WHAT TO WORK ON -
Print word for word the first line of the records below and every following line through the one containing "Select the radar chart type icon"; print nothing else.

#### DATA FOR THIS EXERCISE

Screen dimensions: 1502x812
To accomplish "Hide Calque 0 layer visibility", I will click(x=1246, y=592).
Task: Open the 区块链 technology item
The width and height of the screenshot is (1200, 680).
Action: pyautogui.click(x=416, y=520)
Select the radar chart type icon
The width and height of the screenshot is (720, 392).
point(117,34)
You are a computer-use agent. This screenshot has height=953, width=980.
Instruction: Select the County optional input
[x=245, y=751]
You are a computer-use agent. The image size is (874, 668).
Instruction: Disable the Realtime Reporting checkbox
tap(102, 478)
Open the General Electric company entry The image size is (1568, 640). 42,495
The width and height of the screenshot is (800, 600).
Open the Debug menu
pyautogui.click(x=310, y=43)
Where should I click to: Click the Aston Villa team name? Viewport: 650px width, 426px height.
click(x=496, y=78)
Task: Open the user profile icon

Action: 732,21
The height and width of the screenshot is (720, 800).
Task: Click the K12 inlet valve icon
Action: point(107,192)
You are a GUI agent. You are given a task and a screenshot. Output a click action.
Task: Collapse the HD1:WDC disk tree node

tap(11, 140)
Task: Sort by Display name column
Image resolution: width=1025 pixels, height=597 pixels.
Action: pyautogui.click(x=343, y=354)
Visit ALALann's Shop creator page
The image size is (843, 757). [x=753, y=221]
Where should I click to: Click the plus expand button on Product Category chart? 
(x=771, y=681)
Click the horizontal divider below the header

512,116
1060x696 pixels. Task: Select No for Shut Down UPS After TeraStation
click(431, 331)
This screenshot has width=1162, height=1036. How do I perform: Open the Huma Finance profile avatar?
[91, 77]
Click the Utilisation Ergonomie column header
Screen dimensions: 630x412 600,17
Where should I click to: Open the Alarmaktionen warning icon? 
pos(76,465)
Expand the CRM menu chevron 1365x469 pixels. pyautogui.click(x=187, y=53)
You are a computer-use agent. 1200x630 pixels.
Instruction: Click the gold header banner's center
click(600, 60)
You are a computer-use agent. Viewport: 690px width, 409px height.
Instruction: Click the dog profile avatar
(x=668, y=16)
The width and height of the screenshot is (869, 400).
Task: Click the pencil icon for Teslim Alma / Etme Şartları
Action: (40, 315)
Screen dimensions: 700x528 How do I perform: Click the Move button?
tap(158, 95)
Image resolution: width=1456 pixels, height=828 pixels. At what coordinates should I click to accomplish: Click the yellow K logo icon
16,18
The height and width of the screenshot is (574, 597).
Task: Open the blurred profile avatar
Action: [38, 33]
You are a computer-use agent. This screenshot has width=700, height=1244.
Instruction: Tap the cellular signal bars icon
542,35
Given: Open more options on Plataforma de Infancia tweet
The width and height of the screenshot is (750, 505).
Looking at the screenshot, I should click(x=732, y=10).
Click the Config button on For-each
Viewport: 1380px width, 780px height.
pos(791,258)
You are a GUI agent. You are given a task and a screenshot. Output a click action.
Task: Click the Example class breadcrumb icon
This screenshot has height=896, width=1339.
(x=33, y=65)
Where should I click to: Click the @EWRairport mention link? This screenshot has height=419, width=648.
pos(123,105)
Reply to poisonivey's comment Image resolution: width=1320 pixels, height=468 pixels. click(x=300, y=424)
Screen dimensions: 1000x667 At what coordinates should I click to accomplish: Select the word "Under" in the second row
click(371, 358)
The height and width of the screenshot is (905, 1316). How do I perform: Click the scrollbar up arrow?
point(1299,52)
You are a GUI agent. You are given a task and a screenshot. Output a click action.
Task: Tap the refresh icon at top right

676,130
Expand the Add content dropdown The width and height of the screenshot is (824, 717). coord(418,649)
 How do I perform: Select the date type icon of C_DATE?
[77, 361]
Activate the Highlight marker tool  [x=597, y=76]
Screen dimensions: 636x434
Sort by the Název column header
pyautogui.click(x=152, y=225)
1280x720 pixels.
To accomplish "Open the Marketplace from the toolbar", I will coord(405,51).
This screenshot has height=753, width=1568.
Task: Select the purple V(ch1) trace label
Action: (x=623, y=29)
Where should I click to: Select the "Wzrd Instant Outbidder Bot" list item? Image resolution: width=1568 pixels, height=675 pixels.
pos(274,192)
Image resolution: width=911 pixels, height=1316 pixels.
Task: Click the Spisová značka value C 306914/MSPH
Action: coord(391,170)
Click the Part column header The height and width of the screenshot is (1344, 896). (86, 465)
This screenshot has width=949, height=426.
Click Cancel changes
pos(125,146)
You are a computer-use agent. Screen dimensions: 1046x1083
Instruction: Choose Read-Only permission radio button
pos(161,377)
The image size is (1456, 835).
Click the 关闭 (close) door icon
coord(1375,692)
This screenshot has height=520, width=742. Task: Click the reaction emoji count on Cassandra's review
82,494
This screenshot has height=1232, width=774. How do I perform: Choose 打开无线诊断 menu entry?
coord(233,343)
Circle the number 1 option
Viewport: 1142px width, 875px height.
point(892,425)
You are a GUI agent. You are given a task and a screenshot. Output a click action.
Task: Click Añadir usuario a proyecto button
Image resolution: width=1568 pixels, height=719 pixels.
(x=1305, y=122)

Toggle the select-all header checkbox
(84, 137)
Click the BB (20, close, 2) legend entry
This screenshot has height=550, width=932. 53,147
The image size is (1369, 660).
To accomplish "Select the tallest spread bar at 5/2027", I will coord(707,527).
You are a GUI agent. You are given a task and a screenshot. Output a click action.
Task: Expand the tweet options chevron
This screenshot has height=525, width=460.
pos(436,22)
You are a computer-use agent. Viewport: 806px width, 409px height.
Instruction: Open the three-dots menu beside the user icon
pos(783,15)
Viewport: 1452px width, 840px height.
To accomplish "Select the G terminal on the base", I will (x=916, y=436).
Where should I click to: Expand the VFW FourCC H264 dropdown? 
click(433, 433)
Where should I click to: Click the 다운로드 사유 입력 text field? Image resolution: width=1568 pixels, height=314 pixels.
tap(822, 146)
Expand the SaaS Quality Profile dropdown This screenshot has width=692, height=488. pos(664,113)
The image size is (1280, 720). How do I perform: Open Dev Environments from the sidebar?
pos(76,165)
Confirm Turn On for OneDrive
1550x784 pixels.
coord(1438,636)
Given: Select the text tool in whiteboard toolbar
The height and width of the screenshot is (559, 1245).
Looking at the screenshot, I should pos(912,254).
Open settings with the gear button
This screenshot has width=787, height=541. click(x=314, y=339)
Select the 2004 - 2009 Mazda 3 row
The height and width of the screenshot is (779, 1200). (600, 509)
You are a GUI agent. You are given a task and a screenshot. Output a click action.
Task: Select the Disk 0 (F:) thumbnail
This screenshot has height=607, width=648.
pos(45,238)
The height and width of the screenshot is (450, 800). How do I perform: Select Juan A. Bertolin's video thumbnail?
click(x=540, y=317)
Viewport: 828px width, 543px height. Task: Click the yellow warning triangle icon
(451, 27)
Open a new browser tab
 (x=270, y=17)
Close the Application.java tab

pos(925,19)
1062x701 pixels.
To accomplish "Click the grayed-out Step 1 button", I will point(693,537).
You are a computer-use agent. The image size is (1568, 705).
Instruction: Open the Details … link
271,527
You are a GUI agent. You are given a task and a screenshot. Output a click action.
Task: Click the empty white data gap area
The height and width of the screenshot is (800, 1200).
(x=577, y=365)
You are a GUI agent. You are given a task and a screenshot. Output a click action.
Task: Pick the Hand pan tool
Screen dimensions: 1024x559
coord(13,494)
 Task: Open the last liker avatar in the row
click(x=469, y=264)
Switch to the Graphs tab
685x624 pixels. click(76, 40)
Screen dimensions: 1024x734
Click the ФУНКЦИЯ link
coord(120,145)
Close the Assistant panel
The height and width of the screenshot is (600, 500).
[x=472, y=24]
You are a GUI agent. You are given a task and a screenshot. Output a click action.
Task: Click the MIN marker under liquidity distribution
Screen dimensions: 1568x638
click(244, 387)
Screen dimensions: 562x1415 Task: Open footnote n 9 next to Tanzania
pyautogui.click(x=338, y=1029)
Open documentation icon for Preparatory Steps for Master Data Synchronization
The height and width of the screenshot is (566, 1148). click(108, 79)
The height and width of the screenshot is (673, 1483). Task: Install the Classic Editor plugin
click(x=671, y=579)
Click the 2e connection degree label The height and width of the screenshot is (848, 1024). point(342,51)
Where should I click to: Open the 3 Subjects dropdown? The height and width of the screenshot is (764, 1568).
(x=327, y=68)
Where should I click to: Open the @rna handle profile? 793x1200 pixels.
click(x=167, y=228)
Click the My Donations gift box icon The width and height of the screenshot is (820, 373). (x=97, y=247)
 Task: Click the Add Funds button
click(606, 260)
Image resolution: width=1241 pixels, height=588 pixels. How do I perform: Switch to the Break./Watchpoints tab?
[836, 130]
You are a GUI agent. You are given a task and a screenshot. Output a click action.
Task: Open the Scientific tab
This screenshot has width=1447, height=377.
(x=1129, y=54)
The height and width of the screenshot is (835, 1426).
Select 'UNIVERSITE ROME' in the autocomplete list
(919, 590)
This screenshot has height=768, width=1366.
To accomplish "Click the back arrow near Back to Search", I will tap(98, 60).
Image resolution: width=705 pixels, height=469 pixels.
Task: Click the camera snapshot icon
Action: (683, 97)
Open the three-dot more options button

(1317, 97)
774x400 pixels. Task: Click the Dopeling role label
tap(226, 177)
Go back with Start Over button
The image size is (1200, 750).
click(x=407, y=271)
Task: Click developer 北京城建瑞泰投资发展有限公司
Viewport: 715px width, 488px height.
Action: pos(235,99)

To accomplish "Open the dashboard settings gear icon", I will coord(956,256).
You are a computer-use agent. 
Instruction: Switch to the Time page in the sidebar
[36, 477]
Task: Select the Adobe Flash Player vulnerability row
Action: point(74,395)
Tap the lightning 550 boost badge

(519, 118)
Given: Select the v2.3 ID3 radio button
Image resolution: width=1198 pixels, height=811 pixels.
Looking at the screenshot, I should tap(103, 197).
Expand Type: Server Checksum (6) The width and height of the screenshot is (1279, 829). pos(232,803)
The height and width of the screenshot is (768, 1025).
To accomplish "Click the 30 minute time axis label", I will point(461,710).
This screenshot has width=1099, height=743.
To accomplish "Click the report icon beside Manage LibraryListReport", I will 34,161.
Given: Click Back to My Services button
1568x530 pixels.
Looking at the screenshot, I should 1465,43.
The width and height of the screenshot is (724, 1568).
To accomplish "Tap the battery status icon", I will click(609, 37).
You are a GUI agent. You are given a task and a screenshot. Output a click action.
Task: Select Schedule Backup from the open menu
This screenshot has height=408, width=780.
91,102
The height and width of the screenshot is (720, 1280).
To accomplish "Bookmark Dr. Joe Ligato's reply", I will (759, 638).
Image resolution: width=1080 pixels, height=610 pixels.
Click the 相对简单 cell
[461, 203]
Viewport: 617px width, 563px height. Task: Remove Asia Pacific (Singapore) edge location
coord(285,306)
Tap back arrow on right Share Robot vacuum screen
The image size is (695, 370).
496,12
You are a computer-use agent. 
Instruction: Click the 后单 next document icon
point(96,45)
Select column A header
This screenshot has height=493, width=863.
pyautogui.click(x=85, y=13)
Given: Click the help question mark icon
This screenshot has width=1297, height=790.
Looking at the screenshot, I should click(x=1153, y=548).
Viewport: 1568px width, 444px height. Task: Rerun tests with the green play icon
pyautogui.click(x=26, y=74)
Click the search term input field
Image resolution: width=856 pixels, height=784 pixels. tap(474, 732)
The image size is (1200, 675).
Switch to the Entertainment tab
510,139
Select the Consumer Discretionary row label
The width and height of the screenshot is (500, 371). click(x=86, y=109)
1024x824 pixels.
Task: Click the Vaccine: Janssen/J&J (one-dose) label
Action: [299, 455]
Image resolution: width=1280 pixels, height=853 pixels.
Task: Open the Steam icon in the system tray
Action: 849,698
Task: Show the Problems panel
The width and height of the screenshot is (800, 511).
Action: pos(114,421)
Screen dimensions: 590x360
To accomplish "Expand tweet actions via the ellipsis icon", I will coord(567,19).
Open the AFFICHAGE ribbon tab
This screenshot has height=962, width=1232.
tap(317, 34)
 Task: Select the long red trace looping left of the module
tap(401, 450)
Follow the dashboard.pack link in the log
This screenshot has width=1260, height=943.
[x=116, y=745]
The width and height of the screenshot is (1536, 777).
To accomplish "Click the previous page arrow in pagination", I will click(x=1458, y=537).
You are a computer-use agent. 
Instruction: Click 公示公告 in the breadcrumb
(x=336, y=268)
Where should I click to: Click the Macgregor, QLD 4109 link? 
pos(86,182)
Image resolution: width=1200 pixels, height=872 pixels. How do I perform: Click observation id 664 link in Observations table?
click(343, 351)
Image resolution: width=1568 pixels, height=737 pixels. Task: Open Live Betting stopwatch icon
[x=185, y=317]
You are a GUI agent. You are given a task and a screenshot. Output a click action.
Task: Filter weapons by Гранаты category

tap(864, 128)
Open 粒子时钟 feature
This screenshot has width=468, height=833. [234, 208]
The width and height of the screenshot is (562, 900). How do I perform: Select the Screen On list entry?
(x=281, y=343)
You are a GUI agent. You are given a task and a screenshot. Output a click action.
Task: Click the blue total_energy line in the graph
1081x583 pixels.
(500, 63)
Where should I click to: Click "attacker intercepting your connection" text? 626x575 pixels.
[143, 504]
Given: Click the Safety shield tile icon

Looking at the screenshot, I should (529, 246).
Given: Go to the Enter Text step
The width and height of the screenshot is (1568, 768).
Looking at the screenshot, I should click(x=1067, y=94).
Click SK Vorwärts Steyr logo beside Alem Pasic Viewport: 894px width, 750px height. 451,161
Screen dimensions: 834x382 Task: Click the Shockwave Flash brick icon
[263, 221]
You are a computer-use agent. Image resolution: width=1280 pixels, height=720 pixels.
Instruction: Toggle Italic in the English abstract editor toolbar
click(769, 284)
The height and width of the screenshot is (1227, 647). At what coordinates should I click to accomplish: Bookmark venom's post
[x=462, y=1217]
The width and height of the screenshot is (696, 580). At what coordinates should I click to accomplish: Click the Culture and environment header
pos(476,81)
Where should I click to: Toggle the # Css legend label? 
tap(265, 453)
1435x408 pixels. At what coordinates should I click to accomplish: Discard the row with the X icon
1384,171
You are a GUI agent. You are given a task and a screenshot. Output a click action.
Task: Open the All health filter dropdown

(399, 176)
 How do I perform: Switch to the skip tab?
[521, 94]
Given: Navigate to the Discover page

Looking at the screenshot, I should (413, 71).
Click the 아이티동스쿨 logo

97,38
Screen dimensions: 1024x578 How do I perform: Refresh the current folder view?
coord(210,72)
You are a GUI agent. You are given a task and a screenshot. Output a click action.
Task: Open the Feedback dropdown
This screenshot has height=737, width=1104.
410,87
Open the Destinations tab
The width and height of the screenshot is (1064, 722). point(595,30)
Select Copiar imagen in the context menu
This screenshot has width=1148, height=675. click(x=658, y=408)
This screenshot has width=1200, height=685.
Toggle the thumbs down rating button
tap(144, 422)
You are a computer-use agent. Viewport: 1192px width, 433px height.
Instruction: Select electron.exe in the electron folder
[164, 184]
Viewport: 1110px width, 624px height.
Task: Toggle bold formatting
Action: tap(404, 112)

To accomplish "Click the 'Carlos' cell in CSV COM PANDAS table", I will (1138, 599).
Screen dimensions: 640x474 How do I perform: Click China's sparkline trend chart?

########

ANSWER AREA -
Screen dimensions: 1502x812
To accomplish "Hide Calque 0 layer visibility", I will click(x=1246, y=592).
Task: Open the 区块链 technology item
The width and height of the screenshot is (1200, 680).
Action: pyautogui.click(x=416, y=520)
Select the radar chart type icon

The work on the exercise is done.